Este proyecto sitúa lo esencial y la alegría en el centro del diseño automovilístico: un vehículo ligero, sincero y cercano, que encarna el sencillo placer de desplazarse.
El diseñador de automóviles Romain Gauvin habla con cariño de la inspiración que le ha llegado del pasado:
«Hubo un tiempo en que los coches iban más despacio, tenían menos potencia, pero se disfrutaba más del paisaje. Hipster Concept es un poco eso: una movilidad más tranquila».
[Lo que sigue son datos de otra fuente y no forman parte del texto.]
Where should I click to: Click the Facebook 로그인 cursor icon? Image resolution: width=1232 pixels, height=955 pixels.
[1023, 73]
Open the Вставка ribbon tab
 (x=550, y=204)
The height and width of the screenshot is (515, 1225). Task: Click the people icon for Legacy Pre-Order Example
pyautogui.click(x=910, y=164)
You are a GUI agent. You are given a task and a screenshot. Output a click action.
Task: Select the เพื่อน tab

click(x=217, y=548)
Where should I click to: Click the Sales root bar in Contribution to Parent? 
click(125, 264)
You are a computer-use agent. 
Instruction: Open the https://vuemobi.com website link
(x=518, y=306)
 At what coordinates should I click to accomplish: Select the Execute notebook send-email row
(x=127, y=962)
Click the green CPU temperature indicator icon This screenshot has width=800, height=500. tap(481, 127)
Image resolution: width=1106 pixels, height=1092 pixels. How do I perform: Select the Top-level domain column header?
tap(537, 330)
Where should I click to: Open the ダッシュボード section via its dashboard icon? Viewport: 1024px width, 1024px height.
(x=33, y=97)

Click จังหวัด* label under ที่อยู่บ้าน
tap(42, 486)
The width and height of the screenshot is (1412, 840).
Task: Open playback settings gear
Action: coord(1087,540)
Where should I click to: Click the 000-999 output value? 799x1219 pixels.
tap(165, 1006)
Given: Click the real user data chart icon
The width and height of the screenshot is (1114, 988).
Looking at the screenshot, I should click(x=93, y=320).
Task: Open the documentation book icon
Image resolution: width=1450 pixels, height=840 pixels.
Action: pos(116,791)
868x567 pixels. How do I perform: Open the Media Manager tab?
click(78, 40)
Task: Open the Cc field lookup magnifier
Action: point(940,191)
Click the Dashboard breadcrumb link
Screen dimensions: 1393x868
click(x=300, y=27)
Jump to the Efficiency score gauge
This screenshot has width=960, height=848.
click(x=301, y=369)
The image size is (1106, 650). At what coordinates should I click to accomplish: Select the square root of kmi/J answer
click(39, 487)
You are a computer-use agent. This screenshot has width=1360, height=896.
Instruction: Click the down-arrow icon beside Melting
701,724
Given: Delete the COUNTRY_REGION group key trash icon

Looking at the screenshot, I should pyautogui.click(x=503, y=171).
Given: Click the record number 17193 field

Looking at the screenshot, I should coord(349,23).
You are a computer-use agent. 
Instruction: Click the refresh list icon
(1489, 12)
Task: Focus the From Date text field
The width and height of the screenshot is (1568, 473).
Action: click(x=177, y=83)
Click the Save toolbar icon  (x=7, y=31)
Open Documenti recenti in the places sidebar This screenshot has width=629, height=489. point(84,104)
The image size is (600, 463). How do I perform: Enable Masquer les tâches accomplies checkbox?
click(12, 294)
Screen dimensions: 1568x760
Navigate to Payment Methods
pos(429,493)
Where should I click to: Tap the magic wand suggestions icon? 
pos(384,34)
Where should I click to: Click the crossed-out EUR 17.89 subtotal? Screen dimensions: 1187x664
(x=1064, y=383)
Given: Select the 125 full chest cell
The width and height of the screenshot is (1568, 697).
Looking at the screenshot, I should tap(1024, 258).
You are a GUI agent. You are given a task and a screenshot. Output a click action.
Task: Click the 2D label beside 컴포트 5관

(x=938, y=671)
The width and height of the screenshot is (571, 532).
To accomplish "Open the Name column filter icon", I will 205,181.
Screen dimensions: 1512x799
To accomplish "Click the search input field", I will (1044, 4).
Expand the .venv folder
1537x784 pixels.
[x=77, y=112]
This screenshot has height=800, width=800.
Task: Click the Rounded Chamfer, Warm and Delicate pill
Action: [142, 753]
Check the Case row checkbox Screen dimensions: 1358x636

Es una filosofía de la sobriedad feliz: hacer más con menos, pero sin austeridad. El Dacia Hipster Concept no da lecciones, sino que despierta el deseo. Y en esa sonrisa recuperada, Dacia encuentra quizá la mejor respuesta a la pregunta que todo el mundo se hace: ¿cómo será la movilidad del futuro? Probablemente como el Dacia Hipster Concept: un vehículo sencillo, inteligente y profundamente humano.
Un futuro a escala humana
«El Hipster Concept no es un coche mágico, es un coche que vuelve a conectar a la gente con la sencillez», concluye Romain Gauvin.
¿Y si, en lugar de hacer cada vez más, el futuro del automóvil consistiera simplemente en hacerlo mejor? Dacia responde con una gran sonrisa. Con este pequeño cubo de tres metros de largo.